I’ve spent a good part of the past year trying (and mostly failing) to read, understand, and translate 川柳. The authors use this ambiguity to humorous effect fairly often, making translation quite difficult. This is what captured my interest in this thread to begin with.
That’s a good reference, but I would still consider it less definitive than resources written in Japanese for Japanese.
I realize I’m guilty of EXACTLY the same thing in this very thread, but sometimes trying to fit English concepts to Japanese makes things unnecessarily complex – they are fundamentally dissimilar languages. [This English definition does seems to jibe pretty closely to the Japanese definition that @Leebo provided, though.]

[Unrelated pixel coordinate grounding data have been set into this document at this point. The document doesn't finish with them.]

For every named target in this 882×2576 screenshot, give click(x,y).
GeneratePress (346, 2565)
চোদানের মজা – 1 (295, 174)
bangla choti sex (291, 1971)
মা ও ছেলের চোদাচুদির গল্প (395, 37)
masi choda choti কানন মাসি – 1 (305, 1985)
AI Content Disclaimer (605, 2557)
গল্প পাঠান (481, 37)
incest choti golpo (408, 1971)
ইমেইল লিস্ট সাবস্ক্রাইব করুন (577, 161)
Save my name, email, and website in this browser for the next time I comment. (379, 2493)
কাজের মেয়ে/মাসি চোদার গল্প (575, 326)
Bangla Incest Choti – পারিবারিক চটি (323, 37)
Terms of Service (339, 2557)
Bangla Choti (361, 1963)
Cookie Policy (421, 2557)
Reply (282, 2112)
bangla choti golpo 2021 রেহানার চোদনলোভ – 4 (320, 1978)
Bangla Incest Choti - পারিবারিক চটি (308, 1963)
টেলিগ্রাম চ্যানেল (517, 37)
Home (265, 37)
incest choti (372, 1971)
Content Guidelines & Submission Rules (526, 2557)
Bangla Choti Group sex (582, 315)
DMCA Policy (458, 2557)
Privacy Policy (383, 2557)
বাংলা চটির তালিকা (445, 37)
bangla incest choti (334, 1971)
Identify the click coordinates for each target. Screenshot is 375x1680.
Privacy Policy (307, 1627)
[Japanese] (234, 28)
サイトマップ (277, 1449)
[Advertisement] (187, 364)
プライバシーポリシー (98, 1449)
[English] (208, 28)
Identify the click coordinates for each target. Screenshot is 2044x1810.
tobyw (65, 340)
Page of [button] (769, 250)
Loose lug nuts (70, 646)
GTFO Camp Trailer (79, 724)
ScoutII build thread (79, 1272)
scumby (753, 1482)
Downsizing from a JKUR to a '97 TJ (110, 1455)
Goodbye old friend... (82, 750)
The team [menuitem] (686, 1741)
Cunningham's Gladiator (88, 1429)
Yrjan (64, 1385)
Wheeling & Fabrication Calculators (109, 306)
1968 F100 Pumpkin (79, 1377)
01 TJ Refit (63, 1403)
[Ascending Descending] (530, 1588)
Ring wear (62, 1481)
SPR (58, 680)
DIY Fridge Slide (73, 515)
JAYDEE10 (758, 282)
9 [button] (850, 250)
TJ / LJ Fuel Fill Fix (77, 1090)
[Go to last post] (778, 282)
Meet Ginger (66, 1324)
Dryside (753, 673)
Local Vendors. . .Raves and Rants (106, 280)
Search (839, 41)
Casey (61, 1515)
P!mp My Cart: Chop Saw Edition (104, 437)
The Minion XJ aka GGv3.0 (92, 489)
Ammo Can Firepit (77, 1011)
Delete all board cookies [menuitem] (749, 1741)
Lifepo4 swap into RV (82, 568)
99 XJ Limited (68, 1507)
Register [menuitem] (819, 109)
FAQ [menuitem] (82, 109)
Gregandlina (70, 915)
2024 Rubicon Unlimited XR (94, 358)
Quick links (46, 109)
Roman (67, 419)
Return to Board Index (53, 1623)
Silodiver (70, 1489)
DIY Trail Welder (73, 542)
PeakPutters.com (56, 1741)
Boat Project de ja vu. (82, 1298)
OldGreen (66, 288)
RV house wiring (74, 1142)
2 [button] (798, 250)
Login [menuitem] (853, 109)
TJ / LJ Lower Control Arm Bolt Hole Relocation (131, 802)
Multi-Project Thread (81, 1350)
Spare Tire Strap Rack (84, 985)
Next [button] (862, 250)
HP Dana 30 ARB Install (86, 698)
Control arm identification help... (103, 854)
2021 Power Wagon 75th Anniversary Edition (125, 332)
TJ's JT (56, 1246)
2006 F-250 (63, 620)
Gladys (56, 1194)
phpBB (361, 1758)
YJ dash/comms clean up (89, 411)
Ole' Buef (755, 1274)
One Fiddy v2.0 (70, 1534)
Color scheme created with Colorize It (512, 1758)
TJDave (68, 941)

Sadly, I still mostly “think in English,” but I am “thinking in Japanese” more and more these days. Whenever I come across friction points that prevent the latter (as in this thread) I try to explore them more deeply to better understand my difficulty.
I mean even in english if I said “I walked through the park” it’s ambiguous. I could have taken a trail near the outer perimeter, I could have cut straight through it in one line, I could have taken a winding trail around the middle, or I could have gone back and forth searching for something.
My Minna no Nihongo workbook simplifies the three main uses of を as 動作の対象, 経路, and 起点. I still struggle sometimes with determining what exactly constitutes a starting point or passing through, as opposed to just an action taking place in a location, but I find it a bit easier to remember it with these simpler terms rather than full definitions.
I think you meant 渡った. But yes, で as method marker is a different で, so the rule of thumb in this discussion that で is unnatural in most cases doesn’t really apply to it.
By which he meant “I follow the rules,” specifically “I stay faithful.” Though the idiom probably derives from the idea of walking along a physical line, that’s not what the song is about. To an American “walk the (physical) line” sounds odd.